Kurt Cobain me observa desde una triste medianera, medianera grafiteada
e hirviente bajo el rigor patagónico de 45 grados a la sombra. Luego, Einstein,
el creador de la bomba atómica, el padre ausente y marido golpeador, el Alberto
E=mc2 que nos dejó, de un plumazo, sin tiempo, sin espacio, sin piso, sin
lugar… “no estamos en ningún lado” –dice el Viejo-, "no controlamos nuestro
destino" y “hay un mar inconsciente e incognoscible”, -chilla Freud-, “estamos a
merced de nuestra condición de clase”, afirma Marx, barbado eternamente mientras escribe y escribe
sus tomos infinitos… luego la carita del grito clamando por ¡la energía del
átomo!, y tantas cosas entre los 45 grados… el beso, el frescor del mar, la
alegría, la muerte tras la usina, el envenenamiento del camposanto, ballenas abducidas por volantes ET, putas con
tacones y largas colas
–grafittis encendidos, sí!- chanchos que se inmolan por
nuestro destino de carne, viejas y desérticas osamentas desintegrándose bajo el
sol, femeniles jirafas dominatrix látigo en mano… ¡pegáme jirafa, castigáme
bien duro, seeee!; una iglesia -¿dónde no?-, perros –siempre es hoy-, postes, -siempre es hoy-, cables, -siempre es hoy-, nubes y pajarillos… la
mirada de sus ojos y flores radiactivas.
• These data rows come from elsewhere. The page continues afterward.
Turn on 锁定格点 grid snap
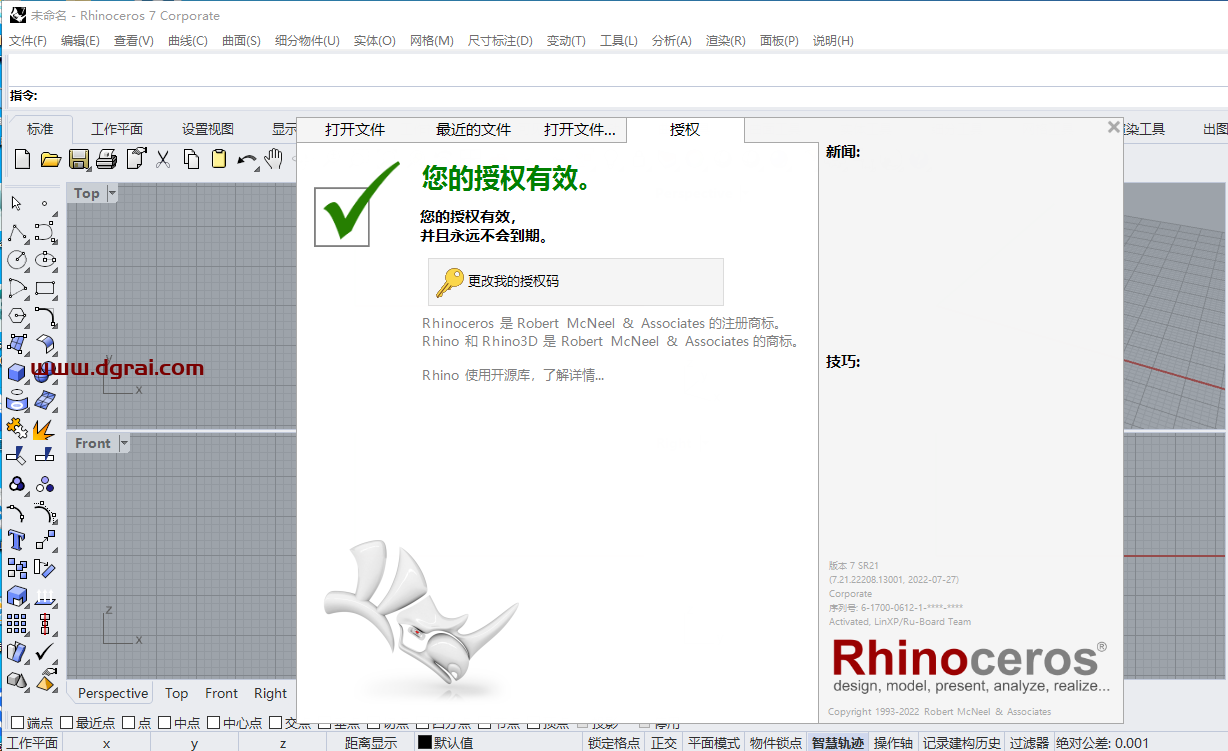1228x751 pixels. (613, 743)
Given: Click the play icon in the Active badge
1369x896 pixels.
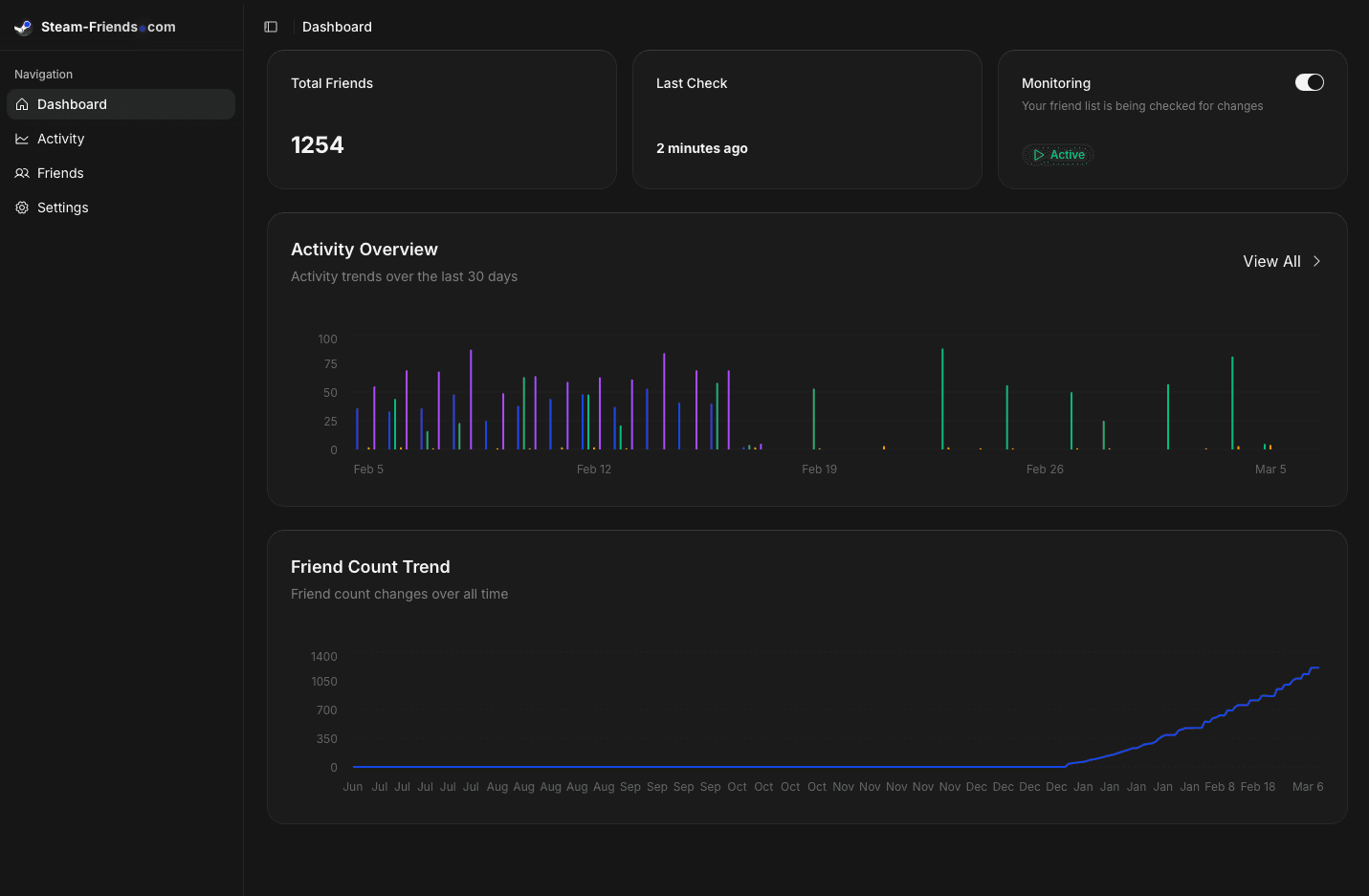Looking at the screenshot, I should tap(1039, 154).
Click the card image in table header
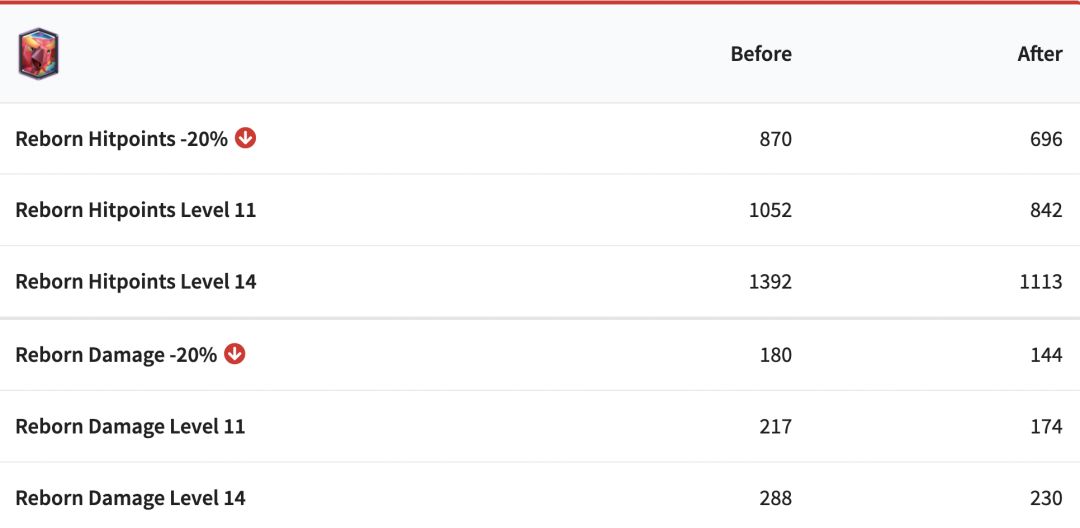Viewport: 1080px width, 528px height. click(x=38, y=54)
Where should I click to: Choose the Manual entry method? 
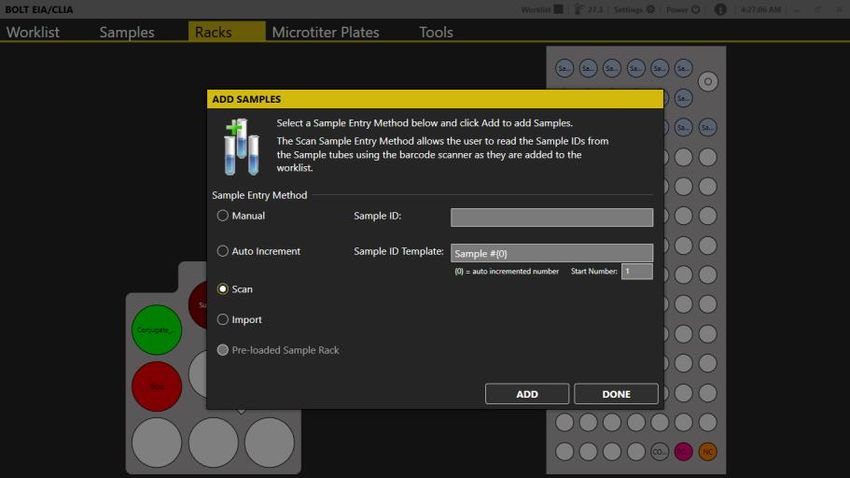coord(223,216)
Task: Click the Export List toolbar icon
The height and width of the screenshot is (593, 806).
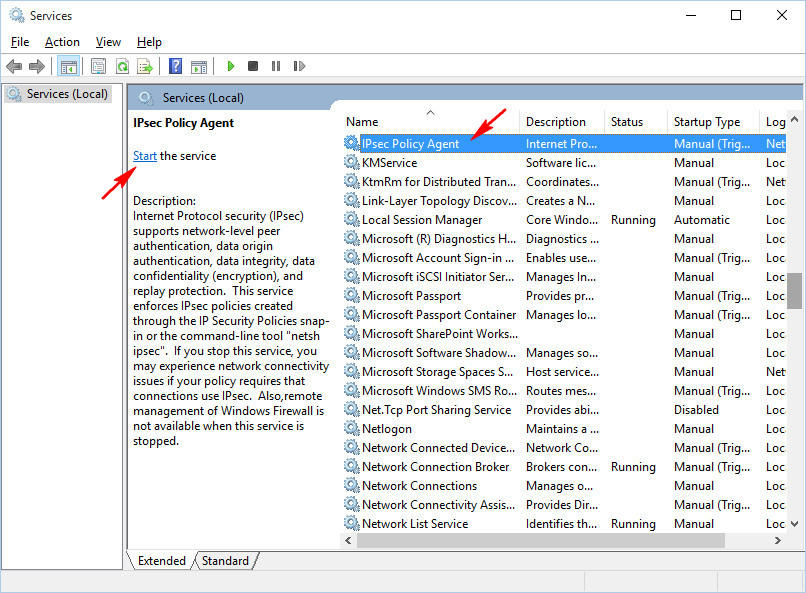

Y el sol que cae, y el amor que no se
acaba –siempre es hoy-...
Todo puede pasar: una guerra, la hambruna, el exterminio, la peste, el
calentamiento global, el trágico final del mundo humano tal como hoy es conocido.
Lo que no va a pasar, nunca, es el fin del amor, la muerte del amor, la inacción del amor, porque siempre es hoy.
El amor es el néctar, el motor del universo, su perenne y sofisticado propósito
–aunque no parezca-.
Y siempre, siempre, siempre, es hoy.